Does dieting become easier?

I’m attempting to limit myself to 1500 calories per day. I can keep to 1600 easily, but 1500 is difficult. It’s not that I’m particularly hungry; I just want a nibble before bed or during work. If I stick to it, will it be easier to deal with the cravings?

When I was 30, my pancreas failed and I had type 1 diabetes. Everything about my diet needed to alter. I can’t even begin to describe what it’s like to transition from being a normal person who eats normal food to having to stick to tight calorie and carbohydrate restrictions, meal time, and so on. I had to basically reinvent myself overnight. The old, normal me was gone, and the new diabetic me had taken its place.
So it’s been seven years now. Do you know what? I don’t remember what it was like the other way around. Adhering to my stringent food regimen is actually very simple. In fact, knowing that my eating regimen is regular and my blood sugar responds to my behaviour provides some comfort to me. In many ways, my practice has probably made me healthier than the majority of people.

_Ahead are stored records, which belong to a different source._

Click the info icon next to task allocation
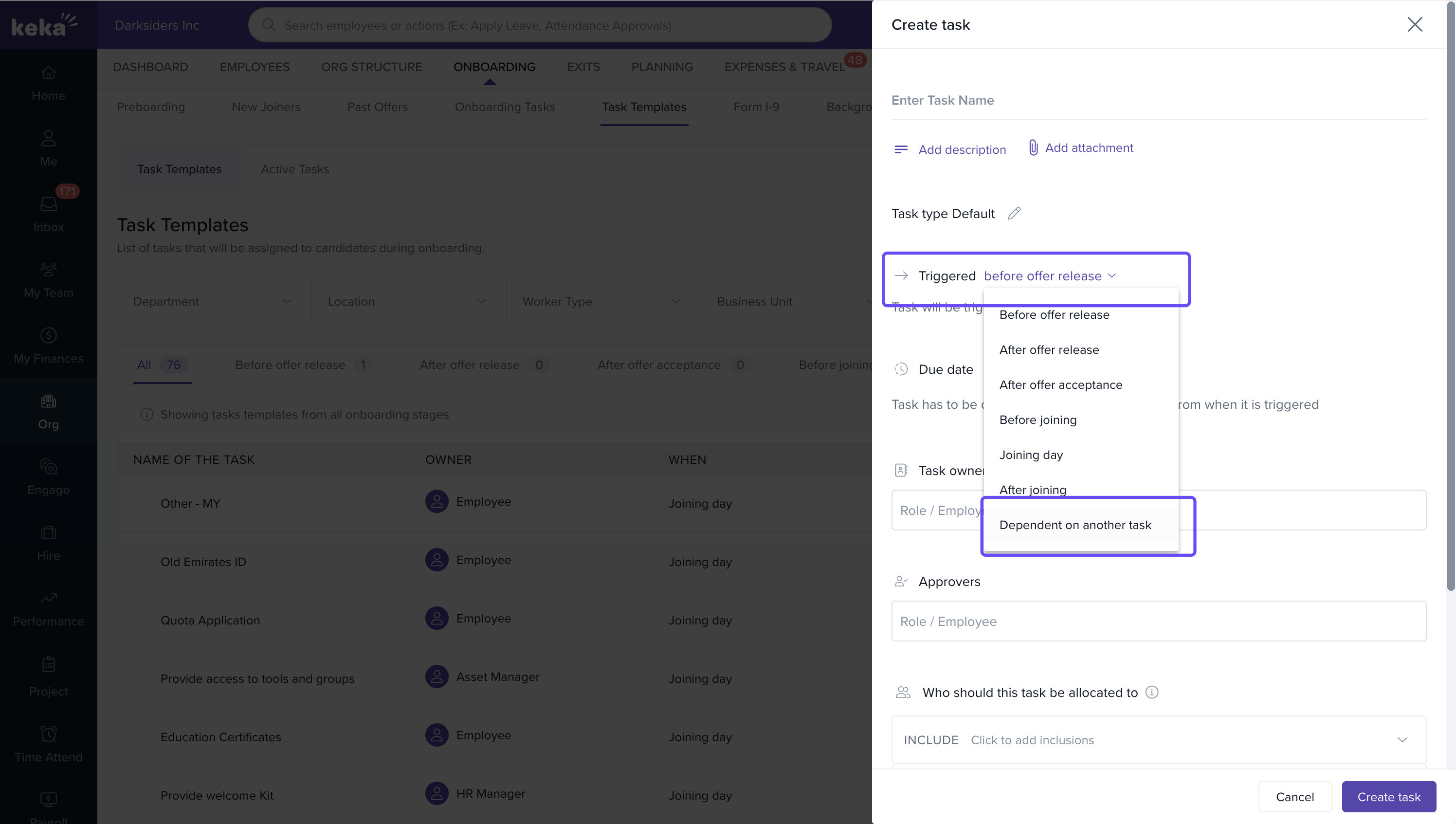This screenshot has width=1456, height=824. 1152,692
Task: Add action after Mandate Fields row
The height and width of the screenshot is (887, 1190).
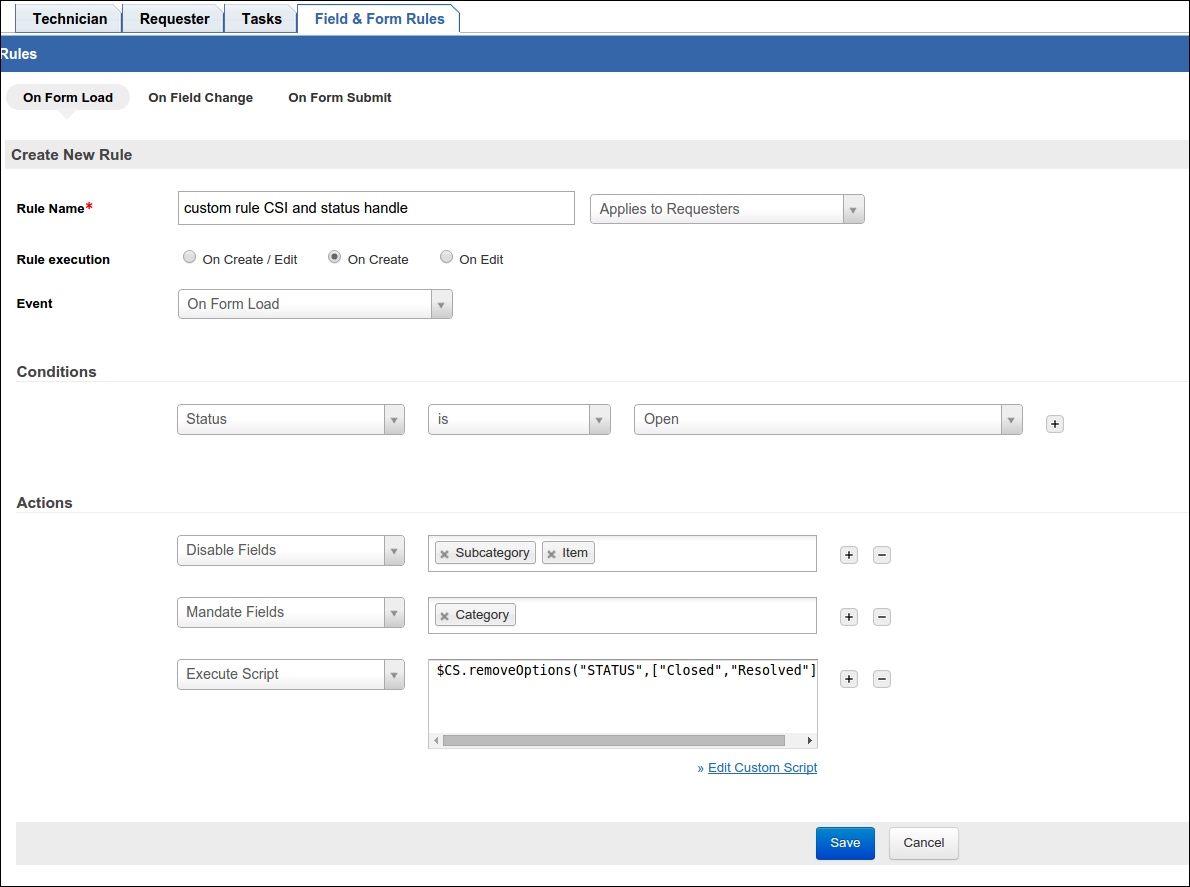Action: [849, 617]
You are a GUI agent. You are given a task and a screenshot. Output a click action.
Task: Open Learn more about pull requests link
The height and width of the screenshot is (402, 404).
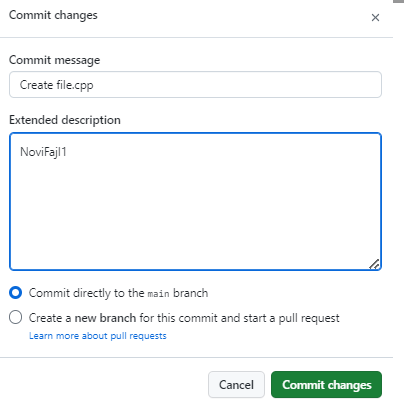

It does! The improvements you’ve made to your diet will eventually become habits. That’s when it gets easier. The goal is to get over the ‘hump’ that exists between the time when your dietary adjustment requires effort and the time when it becomes your new normal.

It helps to take things one day at a time. Take one meal at a time. Simply get through the next one. Focus on that. Eventually, you’ll discover it’s no longer an effort.

Yes, weight loss becomes easier over time. When I first started my weight loss quest, I found it almost tough to stick to any diet. I was always hungry, which made it much more difficult for me to meet any of my weight loss goals.

I began the Keto diet, which everyone was raving about, and I was determined to stick to it till I succeeded. So I started following a keto diet plan that a buddy recommended (you can find it in my bio), and my goal was to adhere to it until I lost at least 60 pounds.

I can tell you now that it was not simple. I battled a lot in my first six months, and I on the brink of giving up but I was determined to see this through. I can happily say that I’ve now lost over 100 pounds thanks to my diet!

Feeling hungry is one of the most difficult aspects of losing weight. However, new Danish research suggests that if you can maintain your weight loss for a year, that feeling may diminish.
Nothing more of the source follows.